Remember to set the JAVA_HOME environment variable if not set before.
|
Run the following command in the terminal:
ansible-rulebook -i inventory.yaml --rulebook ansible-gitops.yaml
At this point, Ansible EDA is started and waiting for incoming HTTP requests.
Trigger the event
Let’s send an HTTP request simulating a push in a GitHub repository in a new terminal window. Remember that the content is the same as you would receive in the case of a GitHub webhook; we are just simulating it for simplicity.

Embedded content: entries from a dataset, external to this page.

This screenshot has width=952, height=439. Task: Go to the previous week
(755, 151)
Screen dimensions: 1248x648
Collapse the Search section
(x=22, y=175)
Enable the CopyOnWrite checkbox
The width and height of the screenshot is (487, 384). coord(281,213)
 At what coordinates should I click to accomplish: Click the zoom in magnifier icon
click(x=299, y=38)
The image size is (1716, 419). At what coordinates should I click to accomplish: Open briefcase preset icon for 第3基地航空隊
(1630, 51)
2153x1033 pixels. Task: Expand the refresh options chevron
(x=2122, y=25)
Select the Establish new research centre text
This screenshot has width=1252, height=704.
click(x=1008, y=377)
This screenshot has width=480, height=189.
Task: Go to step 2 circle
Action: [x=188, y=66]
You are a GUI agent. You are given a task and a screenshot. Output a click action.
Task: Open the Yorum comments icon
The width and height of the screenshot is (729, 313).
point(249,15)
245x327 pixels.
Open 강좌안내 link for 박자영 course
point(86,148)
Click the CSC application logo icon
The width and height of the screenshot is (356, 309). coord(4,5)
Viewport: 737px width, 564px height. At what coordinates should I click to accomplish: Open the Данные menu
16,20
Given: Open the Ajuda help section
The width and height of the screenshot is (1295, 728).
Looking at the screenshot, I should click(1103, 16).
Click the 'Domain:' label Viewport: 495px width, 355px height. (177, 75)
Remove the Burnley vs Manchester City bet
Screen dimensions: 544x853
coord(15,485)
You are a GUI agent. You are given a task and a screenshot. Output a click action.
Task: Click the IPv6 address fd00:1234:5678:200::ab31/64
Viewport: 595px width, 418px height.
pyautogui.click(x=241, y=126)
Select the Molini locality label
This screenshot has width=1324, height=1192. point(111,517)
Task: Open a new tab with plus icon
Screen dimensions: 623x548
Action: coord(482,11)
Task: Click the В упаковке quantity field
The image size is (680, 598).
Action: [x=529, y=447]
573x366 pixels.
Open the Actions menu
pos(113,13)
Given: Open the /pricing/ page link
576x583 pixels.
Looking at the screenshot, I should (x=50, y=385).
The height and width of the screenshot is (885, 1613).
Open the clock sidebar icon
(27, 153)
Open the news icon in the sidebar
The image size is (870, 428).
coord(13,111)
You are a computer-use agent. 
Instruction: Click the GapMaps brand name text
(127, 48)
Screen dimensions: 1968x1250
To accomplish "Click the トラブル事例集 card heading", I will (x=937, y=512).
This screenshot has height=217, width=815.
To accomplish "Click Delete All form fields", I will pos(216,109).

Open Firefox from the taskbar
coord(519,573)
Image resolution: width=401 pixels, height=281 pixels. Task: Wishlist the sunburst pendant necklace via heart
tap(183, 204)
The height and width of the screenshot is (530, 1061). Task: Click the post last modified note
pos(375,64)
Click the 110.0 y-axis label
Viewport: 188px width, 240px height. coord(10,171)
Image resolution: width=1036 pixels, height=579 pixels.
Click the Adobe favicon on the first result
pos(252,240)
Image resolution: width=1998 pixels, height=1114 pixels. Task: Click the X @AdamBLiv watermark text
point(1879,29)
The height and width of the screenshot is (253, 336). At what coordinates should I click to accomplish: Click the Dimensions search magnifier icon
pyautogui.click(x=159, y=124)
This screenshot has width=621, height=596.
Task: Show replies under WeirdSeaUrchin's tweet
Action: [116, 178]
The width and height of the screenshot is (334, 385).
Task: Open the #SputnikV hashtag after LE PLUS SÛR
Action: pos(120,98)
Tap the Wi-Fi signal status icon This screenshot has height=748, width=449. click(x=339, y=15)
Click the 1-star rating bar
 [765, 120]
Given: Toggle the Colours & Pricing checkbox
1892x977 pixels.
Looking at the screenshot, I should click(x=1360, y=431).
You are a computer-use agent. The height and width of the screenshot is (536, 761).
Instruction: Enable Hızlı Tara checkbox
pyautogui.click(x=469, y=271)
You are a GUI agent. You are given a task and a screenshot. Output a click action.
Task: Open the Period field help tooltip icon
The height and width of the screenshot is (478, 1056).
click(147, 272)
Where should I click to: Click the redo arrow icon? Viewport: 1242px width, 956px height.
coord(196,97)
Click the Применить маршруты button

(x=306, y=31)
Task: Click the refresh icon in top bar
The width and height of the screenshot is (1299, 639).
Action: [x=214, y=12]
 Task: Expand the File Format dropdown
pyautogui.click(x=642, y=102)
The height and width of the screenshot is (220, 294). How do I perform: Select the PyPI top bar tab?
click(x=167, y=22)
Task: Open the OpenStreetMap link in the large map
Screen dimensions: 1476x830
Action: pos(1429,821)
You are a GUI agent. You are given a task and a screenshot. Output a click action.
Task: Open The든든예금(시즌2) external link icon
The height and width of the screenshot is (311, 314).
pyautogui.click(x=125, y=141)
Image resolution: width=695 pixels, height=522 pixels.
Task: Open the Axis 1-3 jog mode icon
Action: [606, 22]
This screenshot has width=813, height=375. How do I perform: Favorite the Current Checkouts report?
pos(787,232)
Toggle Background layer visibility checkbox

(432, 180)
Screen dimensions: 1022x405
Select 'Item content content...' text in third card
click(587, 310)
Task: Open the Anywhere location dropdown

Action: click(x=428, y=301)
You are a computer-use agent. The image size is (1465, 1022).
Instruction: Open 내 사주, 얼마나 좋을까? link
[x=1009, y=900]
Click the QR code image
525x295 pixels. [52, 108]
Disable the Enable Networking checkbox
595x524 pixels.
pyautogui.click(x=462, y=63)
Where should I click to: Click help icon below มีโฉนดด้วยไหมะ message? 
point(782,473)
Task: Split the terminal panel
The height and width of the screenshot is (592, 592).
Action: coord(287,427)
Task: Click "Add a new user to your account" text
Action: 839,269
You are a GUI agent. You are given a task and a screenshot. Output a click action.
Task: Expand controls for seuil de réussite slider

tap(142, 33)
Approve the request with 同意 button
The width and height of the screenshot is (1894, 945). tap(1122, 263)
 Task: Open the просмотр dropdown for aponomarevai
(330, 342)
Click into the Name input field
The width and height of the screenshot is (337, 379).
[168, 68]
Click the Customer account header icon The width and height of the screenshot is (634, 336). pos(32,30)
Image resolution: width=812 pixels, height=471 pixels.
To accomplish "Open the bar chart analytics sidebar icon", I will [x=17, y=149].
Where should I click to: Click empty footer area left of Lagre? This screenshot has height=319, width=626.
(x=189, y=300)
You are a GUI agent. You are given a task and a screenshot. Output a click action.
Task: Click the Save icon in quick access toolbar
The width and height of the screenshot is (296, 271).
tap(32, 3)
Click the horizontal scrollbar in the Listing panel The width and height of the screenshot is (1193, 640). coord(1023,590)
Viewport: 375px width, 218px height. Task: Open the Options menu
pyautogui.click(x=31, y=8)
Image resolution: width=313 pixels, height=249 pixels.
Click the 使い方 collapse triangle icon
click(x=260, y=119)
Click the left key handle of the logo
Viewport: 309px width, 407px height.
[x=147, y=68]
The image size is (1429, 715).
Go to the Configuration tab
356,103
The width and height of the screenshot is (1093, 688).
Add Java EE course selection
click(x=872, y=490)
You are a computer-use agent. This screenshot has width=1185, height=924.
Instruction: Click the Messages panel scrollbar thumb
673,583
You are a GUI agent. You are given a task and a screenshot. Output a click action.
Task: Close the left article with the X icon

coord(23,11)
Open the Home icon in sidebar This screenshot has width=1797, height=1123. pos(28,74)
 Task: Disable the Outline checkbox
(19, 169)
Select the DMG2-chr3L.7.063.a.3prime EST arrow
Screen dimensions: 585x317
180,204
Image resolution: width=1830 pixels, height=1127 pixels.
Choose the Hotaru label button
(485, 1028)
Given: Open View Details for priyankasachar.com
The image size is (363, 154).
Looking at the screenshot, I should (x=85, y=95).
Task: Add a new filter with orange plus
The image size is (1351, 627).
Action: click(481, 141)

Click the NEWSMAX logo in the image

curl -H 'X-GitHub-Event: push' -H 'X-GitHub-Event-Type: push' -H 'Content-Type: application/json' --data "@./webhook_git_push_payload_example.json" 127.0.0.1:5000/endpoint
Notice that the hostname is the localhost
at port 5000
and the path is endpoint
.
After the execution of the command, inspect the terminal where Ansible EDA is running, and you should see the echoed message:
PLAY [OnPush -- update application repo] ***************************************
TASK [Gathering Facts] *********************************************************
[WARNING]: Platform darwin on host localhost is using the discovered Python
interpreter at /usr/local/bin/python3.11, but future installation of another
Python interpreter could change the meaning of that path. See
https://docs.ansible.com/ansible-
core/2.14/reference_appendices/interpreter_discovery.html for more information.
ok: [localhost]
TASK [OnPush -- Check if repo exists locally] **********************************
ok: [localhost]
TASK [OnPush -- Clone application repository to event ref] *********************
changed: [localhost]
TASK [set_fact] ****************************************************************
ok: [localhost]
PLAY RECAP *********************************************************************
localhost : ok=4 changed=1 unreachable=0 failed=0 skipped=0 rescued=0 ignored=0
PLAY [all] *********************************************************************
TASK [Gathering Facts] *********************************************************
ok: [localhost]
TASK [Print Hello World] *******************************************************
ok: [localhost] => {
"msg": "Hello World"
}
PLAY RECAP *********************************************************************
localhost : ok=2 changed=0 unreachable=0 failed=0 skipped=0 rescued=0 ignored=0
PLAY [Clean workspace] *********************************************************
TASK [Gathering Facts] *********************************************************
[WARNING]: Platform darwin on host localhost is using the discovered Python
interpreter at /usr/local/bin/python3.11, but future installation of another
Python interpreter could change the meaning of that path. See
https://docs.ansible.com/ansible-
core/2.14/reference_appendices/interpreter_discovery.html for more information.
ok: [localhost]
TASK [Clean Git directory] *****************************************************
changed: [localhost]
PLAY RECAP *********************************************************************
localhost : ok=2 changed=1 unreachable=0 failed=0 skipped=0 rescued=0 ignored=0
Stop the instance doing a kbd:[Ctrl+C] on the terminal.